Teleocom KNN Classification
KNN classification model for telecom dataset. Built with Python and scikit-learn.
Timeline
Role
Status
CompletedTechnology Stack
Telecom Customer Segmentation — KNN Classifier
Overview
A telecom provider's customer base is segmented into four service tiers based on usage behavior. This project builds a K-Nearest Neighbors classifier that predicts which service category a new customer belongs to — using only their demographic profile — enabling the company to personalize offers at scale.
Tech Stack
Languages & Libraries
- Python, NumPy, Pandas
- scikit-learn (KNeighborsClassifier, StandardScaler, train_test_split, accuracy_score)
- Matplotlib, Seaborn
Dataset
- Source: IBM Developer Skills Network — Telecom Customer Dataset
- Size: 1,000 customer records
- Features: Region, age, marital status, education, employment, income, tenure, and more
- Target: 4 service categories
- Basic Service — 266 customers
- E-Service — 217 customers
- Plus Service — 281 customers
- Total Service — 236 customers
Problem Statement
Given demographic data about a telecom customer, predict which of the four service categories they belong to.

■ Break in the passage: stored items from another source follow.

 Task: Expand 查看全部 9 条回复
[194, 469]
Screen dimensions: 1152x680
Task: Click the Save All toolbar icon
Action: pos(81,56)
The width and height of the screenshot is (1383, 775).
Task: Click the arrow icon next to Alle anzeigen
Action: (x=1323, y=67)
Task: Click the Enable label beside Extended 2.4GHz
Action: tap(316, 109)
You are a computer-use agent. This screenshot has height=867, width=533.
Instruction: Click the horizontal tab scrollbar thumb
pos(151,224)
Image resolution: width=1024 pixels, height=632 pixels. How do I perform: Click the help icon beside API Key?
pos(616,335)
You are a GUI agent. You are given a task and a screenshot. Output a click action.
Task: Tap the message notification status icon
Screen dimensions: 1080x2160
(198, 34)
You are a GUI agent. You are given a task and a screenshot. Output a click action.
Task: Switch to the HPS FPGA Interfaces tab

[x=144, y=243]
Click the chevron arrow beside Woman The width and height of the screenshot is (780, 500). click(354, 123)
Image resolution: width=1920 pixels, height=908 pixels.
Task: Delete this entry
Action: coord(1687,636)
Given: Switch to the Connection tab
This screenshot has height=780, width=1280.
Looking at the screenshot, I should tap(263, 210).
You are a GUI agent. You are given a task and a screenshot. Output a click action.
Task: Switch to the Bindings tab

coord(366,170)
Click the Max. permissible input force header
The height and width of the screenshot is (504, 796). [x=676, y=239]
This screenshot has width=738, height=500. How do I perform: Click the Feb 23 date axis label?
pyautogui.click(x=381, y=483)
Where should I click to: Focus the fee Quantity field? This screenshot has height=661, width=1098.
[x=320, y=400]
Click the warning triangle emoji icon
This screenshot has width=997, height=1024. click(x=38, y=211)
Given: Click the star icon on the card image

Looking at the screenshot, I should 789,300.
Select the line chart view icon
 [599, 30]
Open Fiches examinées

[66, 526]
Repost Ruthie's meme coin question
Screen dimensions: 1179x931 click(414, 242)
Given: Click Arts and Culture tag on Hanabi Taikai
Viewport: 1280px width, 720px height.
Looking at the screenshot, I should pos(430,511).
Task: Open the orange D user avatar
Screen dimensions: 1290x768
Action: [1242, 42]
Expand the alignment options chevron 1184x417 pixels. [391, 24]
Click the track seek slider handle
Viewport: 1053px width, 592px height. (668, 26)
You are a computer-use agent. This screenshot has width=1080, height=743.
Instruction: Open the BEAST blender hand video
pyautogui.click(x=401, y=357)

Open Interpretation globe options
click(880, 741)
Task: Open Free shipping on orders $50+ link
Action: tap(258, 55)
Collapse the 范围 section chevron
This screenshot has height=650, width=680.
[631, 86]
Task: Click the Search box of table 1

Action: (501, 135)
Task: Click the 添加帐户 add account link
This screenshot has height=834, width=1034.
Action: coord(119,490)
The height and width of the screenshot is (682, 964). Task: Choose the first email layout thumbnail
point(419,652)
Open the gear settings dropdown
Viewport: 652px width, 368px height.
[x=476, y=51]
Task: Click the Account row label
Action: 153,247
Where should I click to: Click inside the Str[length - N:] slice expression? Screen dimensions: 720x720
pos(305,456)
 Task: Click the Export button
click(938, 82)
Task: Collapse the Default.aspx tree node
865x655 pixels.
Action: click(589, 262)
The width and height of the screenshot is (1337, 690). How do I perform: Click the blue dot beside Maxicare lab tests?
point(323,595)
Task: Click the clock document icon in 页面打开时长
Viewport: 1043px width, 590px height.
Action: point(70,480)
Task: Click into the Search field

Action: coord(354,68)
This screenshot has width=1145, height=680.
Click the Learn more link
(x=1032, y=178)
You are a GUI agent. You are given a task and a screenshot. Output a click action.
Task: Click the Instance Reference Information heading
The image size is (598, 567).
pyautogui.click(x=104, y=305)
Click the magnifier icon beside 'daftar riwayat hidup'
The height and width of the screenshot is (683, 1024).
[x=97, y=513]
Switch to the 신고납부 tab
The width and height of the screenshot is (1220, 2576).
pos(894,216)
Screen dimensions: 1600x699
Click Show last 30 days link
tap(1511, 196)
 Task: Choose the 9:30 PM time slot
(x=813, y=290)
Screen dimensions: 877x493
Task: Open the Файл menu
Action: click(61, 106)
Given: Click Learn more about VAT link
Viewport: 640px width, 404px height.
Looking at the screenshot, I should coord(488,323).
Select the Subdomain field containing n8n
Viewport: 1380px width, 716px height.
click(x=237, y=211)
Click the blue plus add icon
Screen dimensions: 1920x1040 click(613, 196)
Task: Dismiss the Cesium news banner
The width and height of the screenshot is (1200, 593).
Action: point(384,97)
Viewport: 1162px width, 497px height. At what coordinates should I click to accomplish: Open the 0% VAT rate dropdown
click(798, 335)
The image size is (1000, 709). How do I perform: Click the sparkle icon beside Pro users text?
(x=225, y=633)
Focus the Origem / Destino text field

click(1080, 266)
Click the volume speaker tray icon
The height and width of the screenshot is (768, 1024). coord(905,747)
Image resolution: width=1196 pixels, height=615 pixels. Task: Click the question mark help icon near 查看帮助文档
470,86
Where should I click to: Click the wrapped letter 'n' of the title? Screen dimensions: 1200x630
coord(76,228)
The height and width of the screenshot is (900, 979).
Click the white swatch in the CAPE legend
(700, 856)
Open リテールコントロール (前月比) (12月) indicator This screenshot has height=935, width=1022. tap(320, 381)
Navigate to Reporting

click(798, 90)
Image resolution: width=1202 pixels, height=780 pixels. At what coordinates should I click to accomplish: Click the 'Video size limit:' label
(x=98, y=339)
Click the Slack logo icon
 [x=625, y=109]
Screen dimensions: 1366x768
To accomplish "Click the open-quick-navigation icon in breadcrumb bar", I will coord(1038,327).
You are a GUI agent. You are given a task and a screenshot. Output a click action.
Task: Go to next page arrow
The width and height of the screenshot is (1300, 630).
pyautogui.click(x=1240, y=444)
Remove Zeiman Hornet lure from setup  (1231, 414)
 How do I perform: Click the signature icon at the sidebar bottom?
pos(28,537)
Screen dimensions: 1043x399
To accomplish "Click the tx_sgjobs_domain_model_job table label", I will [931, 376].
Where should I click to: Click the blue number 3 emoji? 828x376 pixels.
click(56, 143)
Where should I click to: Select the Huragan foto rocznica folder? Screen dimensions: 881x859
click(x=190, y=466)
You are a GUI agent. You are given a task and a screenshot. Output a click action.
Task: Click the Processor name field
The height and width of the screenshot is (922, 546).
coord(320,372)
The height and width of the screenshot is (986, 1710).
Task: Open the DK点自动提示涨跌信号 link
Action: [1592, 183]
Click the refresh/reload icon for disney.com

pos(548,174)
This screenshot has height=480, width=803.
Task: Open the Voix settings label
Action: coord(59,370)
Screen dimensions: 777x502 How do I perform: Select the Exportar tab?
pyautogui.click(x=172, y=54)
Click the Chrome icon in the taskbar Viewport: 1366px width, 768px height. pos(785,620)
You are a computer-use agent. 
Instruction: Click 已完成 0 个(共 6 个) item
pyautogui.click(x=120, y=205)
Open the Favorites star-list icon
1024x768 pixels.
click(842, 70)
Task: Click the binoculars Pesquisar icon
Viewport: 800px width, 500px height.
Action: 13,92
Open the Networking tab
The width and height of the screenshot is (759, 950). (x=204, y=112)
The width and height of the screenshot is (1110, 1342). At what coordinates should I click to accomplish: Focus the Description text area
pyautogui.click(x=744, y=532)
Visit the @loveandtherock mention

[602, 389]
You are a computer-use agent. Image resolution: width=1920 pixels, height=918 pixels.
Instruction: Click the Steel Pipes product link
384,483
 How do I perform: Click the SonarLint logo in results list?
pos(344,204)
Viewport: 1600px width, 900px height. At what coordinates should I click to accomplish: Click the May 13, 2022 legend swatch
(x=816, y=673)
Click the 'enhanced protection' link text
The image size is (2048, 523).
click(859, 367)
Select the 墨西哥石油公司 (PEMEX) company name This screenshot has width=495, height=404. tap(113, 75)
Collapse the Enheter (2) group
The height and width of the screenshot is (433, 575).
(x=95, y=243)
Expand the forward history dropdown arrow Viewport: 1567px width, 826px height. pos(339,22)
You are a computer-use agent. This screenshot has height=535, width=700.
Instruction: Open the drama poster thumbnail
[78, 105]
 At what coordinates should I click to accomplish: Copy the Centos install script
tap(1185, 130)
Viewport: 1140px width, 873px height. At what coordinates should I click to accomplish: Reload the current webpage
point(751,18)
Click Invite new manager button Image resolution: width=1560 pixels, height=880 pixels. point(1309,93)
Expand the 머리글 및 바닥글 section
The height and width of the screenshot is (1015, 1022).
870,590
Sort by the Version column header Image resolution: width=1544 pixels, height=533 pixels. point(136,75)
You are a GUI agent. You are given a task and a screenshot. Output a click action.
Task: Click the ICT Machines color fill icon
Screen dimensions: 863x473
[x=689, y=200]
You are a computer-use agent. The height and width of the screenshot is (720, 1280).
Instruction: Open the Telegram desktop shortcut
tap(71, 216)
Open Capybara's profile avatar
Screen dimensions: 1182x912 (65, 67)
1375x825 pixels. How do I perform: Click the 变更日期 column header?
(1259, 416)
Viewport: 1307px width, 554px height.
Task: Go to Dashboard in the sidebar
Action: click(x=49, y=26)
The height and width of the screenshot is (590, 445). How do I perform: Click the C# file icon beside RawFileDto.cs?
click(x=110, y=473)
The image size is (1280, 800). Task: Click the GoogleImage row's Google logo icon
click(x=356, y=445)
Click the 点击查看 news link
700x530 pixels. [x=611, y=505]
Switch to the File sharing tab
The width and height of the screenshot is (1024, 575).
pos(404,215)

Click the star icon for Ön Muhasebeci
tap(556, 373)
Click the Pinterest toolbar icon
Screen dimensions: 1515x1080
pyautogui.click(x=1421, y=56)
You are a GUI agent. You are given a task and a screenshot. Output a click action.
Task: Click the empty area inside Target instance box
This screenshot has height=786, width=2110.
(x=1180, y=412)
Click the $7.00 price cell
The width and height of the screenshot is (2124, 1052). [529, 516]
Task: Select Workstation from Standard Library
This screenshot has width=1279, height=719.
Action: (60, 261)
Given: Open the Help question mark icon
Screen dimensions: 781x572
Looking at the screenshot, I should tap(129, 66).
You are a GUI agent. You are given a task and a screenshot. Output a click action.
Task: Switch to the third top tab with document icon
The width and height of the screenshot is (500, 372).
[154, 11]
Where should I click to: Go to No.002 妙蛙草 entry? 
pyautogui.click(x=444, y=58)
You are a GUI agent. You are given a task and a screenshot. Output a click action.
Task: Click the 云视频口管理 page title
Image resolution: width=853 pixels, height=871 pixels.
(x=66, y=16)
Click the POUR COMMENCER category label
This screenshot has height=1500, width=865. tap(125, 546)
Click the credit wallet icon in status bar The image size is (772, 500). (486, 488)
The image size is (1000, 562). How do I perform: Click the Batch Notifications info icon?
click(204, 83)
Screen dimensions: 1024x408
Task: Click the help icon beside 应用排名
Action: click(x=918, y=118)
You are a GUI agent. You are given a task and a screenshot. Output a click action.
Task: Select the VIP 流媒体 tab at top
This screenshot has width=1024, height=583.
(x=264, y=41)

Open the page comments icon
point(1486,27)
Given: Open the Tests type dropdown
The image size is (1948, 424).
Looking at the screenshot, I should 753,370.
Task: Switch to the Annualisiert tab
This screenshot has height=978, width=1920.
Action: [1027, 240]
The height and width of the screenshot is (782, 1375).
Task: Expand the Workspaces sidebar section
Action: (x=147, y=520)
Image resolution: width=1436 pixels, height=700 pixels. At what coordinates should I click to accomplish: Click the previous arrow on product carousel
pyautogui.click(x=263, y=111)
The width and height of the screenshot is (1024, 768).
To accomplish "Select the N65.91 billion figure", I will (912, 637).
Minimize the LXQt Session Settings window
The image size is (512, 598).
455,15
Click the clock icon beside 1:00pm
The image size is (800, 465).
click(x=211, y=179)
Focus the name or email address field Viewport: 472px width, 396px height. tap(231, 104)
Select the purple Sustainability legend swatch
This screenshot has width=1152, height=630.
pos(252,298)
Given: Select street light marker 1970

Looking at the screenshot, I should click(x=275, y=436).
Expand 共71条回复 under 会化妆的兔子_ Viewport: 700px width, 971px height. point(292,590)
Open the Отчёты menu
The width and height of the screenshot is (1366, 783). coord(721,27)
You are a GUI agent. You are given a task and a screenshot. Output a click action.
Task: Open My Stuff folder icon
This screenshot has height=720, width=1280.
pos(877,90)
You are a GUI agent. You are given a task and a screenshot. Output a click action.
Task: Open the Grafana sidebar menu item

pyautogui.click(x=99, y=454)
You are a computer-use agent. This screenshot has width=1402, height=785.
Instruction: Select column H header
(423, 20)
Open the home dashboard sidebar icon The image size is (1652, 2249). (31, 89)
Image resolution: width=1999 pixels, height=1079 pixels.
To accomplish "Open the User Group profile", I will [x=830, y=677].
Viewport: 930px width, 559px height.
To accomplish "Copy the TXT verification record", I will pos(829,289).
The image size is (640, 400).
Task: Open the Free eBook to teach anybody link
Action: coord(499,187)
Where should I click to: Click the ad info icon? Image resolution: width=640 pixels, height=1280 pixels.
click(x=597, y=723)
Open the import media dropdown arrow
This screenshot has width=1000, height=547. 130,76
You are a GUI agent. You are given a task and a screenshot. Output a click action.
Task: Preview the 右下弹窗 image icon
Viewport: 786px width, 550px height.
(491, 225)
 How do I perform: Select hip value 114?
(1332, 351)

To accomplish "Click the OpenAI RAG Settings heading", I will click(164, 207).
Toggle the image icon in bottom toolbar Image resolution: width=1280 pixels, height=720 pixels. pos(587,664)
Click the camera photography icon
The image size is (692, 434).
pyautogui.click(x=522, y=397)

This is a multi-class classification problem where the goal is to learn patterns from labeled historical data and generalize to unseen customers.
Pipeline
- Data Loading & Exploration
- EDA & correlation
- Normalization (StandardScaler)
- Train-test split
- Model training
- Evaluation (accuracy, confusion matrix)
What Was Built
-
Exploratory Data Analysis: Examined class distribution across all four service tiers and generated a full correlation heatmap to understand inter-feature relationships.
-
Feature Importance via Correlation: Identified 'ed' (education level) and 'tenure' as the strongest predictors of customer category, while 'gender' and 'retire' showed minimal correlation with the target — informing which features to prioritize.
-
Data Normalization: Applied 'StandardScaler' to all input features before training, ensuring no single feature dominated the KNN distance metric due to scale differences. This is a critical preprocessing step for any distance-based algorithm.
-
Model Training: Built and evaluated KNN classifiers starting at k = 3 and k = 6, then systematically swept k from 1 to 100 — training and evaluating a separate model for each value to identify the optimal configuration.
-
Hyperparameter Tuning: Plotted model accuracy and standard deviation across all 100 values of k. Identified k = 38 as the optimal number of neighbors, yielding the best test set accuracy.
-
Bias-Variance Analysis: Separately evaluated model performance on the training set across all k values, documenting how accuracy degrades as k increases — and providing a theoretical explanation for the overfitting-to-underfitting transition.
Results
| Configuration | Test Accuracy |
|---|---|
| k = 3 | ~34% |
| k = 6 | ~35% |
| k = 38 (optimal) | ~41% |
Key Insight
The dataset's modest accuracy ceiling (~41%) surfaced an important finding: KNN's distance-based decision boundary is sensitive to feature irrelevance and high dimensionality. The demographic features alone do not form tightly separated clusters in feature space, limiting how well any distance-based model can perform.
Potential improvements:
- Feature selection or dimensionality reduction (PCA) to remove noise
- Switching to a tree-based ensemble (Random Forest, XGBoost) that handles mixed-type demographic data more robustly
- Exploring non-linear decision boundaries via SVM with RBF kernel
Key Learnings
-
Feature scaling is non-negotiable for distance-based algorithms — unscaled features cause the model to weight high-magnitude variables disproportionately, distorting the nearest-neighbor search.
-
The bias-variance trade-off is directly observable in KNN — low k overfits (perfect training accuracy, poor generalization), high k underfits (smooth boundary, poor fit). The optimal k must be found empirically per dataset.
-
Balanced class distribution simplifies evaluation — with roughly equal samples per category, standard accuracy is a reliable metric without needing weighted alternatives.
-
Algorithm selection is as important as tuning — the performance ceiling on this dataset suggests that no amount of k-tuning can compensate for a fundamental mismatch between the model's assumptions and the data's structure.
Project Structure
knn-telecom-classification/
├── KNN_Classification_telecom_dataset.ipynb # Main notebook
└── README.md
References
- Dataset: IBM Developer Skills Network
- Algorithm: scikit-learn KNeighborsClassifier